I want to understand the relationship between the current "data" and snapshots. I am about to start work on a fairly small Elasticsearch application. At 2am each day a simple _snapshot is performed to a repository with a file name parameter containing the current date/time. So each days snapshot is written to a new file. But is each of these files a complete copy or just incremental changes since yesterday?
Also if the drive holding the active data crashes at 2pm have we lost 12 hours of new data?
If the drive holding the snapshots glitches and one or more files holding snapshots is corrupted how much is lost.

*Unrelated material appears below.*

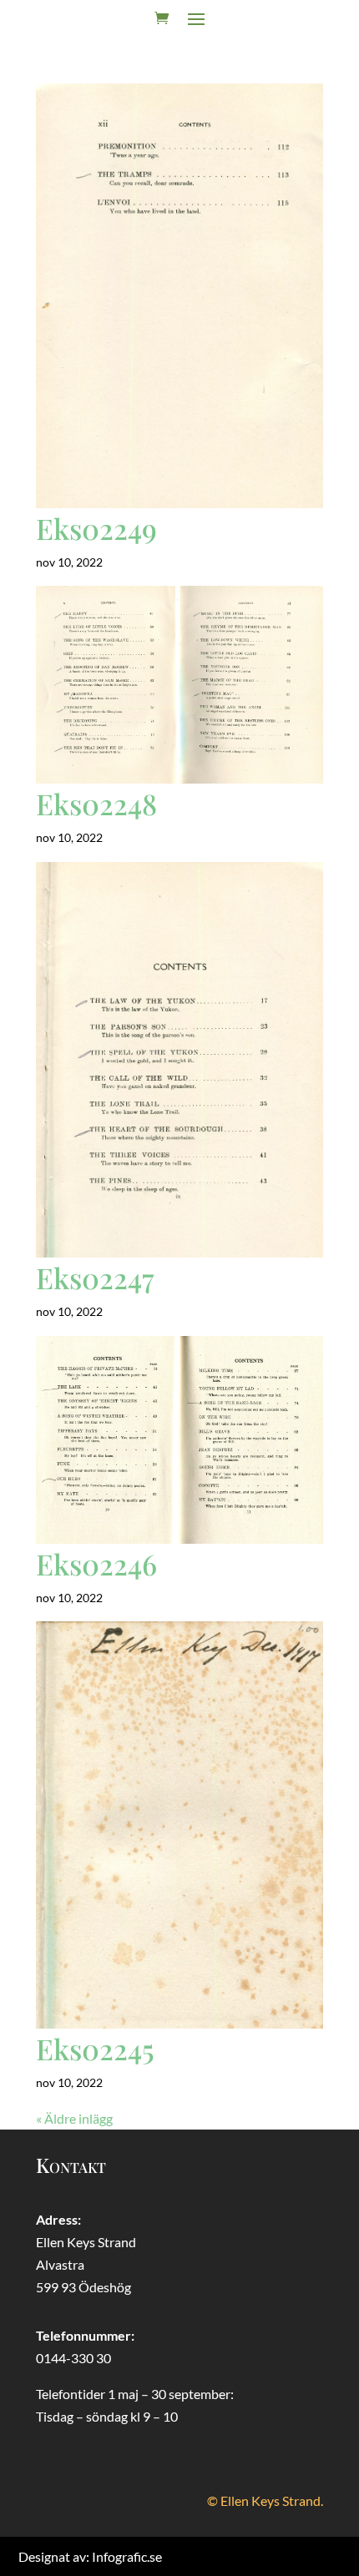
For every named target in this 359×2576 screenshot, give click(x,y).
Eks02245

Sorry if this is answered elsewhere, but can't find this info in the documentation
A snapshot isn't a single file, it's a whole collection of files. Each snapshot is a complete self-contained unit. See these docs:
Each snapshot is also logically independent. When you delete a snapshot, Elasticsearch only deletes the segments used exclusively by that snapshot. Elasticsearch doesn’t delete segments used by other snapshots in the repository.
Yes. 24h is a long time to wait. Typically people take snapshots every 30 minutes, sometimes even more frequently.
It depends how lucky you are, but potentially you could lose every snapshot. Take a backup of your repository to protect against this.
This topic was automatically closed 28 days after the last reply. New replies are no longer allowed.